Find out more about how to submit a claim for the United Holdings portfolio of products. View the procedures and forms below.
SUBMITTING A CLAIM FOR UNITED LEGAL INSURANCE
In order to Submit a Claim for your Legal Insurance, please download the claim form below, fill in all your details and then email this claim form to email@example.com. Please note that you will require your policy number and attorney details.
Download submit a claim form.
SUBMITTING A CLAIM FOR UNITED HEALTH INSURANCE
When you submit a claim after use of your health benefit, notify us in writing on the Claim Form as soon as possible but not later than ninety(90) days after the date of discharge from hospital. Documents that are required when submitting a claim are:
ID of the Policy holder
ID of the person in hospital
Proof of relationship to policy holder(if applicable)
Date of admission
Name and practice number of the hospital
Name and practice number of the referring doctor
Reason for admission by use of tariff codes I.e. ICD10 codes.
Any other documents reasonably requested by UGI either on the claim form or in relation to the claim.
**NOTE that all copies of the original documents must be certified.
SUBMITTING A CLAIM FOR UNITED LIFE ASSURANCE POLICIES:
REQUIRED CLAIM DOCUMENTS
I. FOR ANY DEATH
(a) A certified copy of ID for the deceased
(b) A certified copy of death certificate
(c) If deceased died in hospital, a certified copy of a medical certificate of the cause
of death should be submitted.
(d) A certified copy of ID or passport of beneficiary
(e) A confirmation of body letter from the mortuary where the body is kept.
The following is further required where death has occurred to the following members:
II. ON DEATH OF POLICY HOLDER
(a) If claimant is a spouse, a certified copy of a marriage certificate must also be
III. ON DEATH OF A SPOUSE
(a) A certified copy of a marriage certificate
IV. ON DEATH OF A CHILD
(a) A certified copy of birth certificate showing details of both parents.
(b) In case a child is above the age limit, a letter from a legally recognized institution
should be submitted as proof that deceased was still studying full time. If a
dependent is mentally/ physically disabled, a letter from a medical doctor should be
submitted as proof that the deceased was disabled in manner which made him/her
totally dependent to the policy holder.
V. STILL BIRTH( 26 – 40 WEEKS)
(a) A certified copy of antenatal card (Pink Card)
(b) A certified copy of still birth certificate (same as death certificate)
VI. ON DEATH OF A STEP – CHILD
(a) A certified copy of birth certificate showing details of both biological parents
(b) A certified copy of ID for deceased’s biological parent (spouse of policy holder)
(c) A certified copy of policy holder’s marriage certificate
VII. ON DEATH OF BIOLOGICAL PARENTS
(a) A certified copy of birth certificate of policy holder
VIII. ON DEATH OF PARENTS (IN-LAWS)
(a) A certified copy of ID of policy holder’s spouse
(b) A certified copy of policy holder marriage certificate
(c) A certified copy of policy holder’s spouse’s birth certificate
2. ADDITIONAL DOCUMENTS
(a) A police report is required where death has occurred due to an accident or suicide.

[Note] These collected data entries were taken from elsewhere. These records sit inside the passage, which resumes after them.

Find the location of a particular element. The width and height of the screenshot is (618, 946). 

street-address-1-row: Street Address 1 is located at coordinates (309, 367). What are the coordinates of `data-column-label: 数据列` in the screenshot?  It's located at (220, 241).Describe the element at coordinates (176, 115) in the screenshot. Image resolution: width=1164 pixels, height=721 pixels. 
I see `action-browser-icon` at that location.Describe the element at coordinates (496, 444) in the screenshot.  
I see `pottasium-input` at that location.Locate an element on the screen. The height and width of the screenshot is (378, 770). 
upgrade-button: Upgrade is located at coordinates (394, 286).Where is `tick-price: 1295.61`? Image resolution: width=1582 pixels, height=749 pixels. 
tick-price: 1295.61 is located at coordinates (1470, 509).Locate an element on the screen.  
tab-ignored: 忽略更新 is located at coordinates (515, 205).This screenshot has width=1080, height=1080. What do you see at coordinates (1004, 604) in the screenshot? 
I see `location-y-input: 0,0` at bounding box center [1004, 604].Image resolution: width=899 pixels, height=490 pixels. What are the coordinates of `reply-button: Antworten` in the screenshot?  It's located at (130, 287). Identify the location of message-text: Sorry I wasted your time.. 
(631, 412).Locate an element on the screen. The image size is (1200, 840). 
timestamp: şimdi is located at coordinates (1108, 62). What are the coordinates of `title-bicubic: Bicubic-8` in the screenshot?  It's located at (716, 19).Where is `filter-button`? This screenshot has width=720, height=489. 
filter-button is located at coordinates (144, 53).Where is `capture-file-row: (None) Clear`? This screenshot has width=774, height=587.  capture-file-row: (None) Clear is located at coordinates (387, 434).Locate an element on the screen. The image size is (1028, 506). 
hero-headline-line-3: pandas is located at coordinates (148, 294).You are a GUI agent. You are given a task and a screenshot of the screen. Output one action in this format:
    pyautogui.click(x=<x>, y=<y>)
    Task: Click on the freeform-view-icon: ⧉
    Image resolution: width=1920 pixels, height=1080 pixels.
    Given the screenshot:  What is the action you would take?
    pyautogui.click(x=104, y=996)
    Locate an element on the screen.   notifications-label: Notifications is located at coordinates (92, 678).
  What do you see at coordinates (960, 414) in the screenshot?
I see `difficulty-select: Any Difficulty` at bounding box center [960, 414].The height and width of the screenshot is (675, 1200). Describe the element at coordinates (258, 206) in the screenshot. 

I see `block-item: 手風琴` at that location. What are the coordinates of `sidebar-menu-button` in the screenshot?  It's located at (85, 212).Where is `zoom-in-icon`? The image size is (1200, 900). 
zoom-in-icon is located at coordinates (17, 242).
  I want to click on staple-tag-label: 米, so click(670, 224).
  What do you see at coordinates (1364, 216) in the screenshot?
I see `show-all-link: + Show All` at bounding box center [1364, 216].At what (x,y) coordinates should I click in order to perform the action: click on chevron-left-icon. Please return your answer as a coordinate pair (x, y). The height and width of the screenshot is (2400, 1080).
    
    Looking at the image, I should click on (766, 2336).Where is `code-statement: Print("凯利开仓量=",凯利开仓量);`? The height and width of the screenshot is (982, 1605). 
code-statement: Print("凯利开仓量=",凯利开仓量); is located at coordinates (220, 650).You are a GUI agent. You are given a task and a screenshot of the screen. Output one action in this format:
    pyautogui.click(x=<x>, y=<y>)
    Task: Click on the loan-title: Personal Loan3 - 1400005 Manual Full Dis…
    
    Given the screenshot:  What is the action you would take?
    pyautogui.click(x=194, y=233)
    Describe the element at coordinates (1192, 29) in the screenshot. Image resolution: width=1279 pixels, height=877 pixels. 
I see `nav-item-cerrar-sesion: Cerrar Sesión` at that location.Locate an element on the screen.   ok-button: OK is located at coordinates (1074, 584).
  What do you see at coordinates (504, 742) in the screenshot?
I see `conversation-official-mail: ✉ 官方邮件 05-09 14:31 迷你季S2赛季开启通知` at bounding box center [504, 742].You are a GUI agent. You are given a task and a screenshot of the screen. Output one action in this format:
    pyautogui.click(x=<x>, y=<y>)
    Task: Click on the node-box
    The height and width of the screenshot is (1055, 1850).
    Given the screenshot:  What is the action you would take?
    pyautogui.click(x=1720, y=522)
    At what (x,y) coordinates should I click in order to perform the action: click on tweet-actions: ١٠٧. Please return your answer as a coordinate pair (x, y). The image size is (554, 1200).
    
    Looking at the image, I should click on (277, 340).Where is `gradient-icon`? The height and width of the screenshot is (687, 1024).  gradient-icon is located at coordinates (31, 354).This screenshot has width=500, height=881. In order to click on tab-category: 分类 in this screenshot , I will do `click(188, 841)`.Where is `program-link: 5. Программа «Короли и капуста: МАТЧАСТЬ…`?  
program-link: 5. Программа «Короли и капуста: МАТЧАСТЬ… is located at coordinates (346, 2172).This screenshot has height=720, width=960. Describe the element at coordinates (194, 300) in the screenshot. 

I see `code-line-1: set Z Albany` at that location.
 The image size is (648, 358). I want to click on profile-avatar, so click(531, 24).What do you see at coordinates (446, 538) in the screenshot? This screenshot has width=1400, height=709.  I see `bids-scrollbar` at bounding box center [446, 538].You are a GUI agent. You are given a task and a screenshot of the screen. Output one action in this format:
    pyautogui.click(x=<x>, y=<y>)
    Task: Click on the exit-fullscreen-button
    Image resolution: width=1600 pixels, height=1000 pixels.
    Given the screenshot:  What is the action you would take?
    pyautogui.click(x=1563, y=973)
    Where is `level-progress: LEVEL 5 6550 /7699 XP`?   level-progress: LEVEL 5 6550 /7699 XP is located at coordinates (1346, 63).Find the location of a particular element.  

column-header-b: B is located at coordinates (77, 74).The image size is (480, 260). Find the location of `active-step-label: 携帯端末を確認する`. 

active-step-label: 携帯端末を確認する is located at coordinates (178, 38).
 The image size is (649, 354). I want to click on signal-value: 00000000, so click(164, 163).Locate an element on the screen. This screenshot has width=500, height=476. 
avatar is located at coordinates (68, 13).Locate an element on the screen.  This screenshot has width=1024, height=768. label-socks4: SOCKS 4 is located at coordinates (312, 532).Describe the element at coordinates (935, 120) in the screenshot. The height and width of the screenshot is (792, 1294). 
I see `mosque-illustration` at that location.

(b) Where premiums are paid through a debit order, a bank statement showing the last 3
months is required.
We pay cash within 2 hours upon submission of ALL documents
All copies should be certified
ITS IMPORTANT TO TAKE NOTE OF REASONS WHY CLAIMS BECOME UNSUCCESSFUL
(a) If the policy had not finished the initial waiting period, i.e., 12 months in
individual policies or 6 or months on groups.
(b) If the policy is not up to date with premiums at the time of death.
(c) If the policy had lapsed, i.e. premiums have not been received for the past 12
(d) If the deceased was not registered under the policy at the time of death, the
registration period on our master policy is 12 months.
(e) If the claim notification period had lapsed, i.e., 6 months from the time of death.
(f) If the claim had expired, i.e., 12 months from the time of death.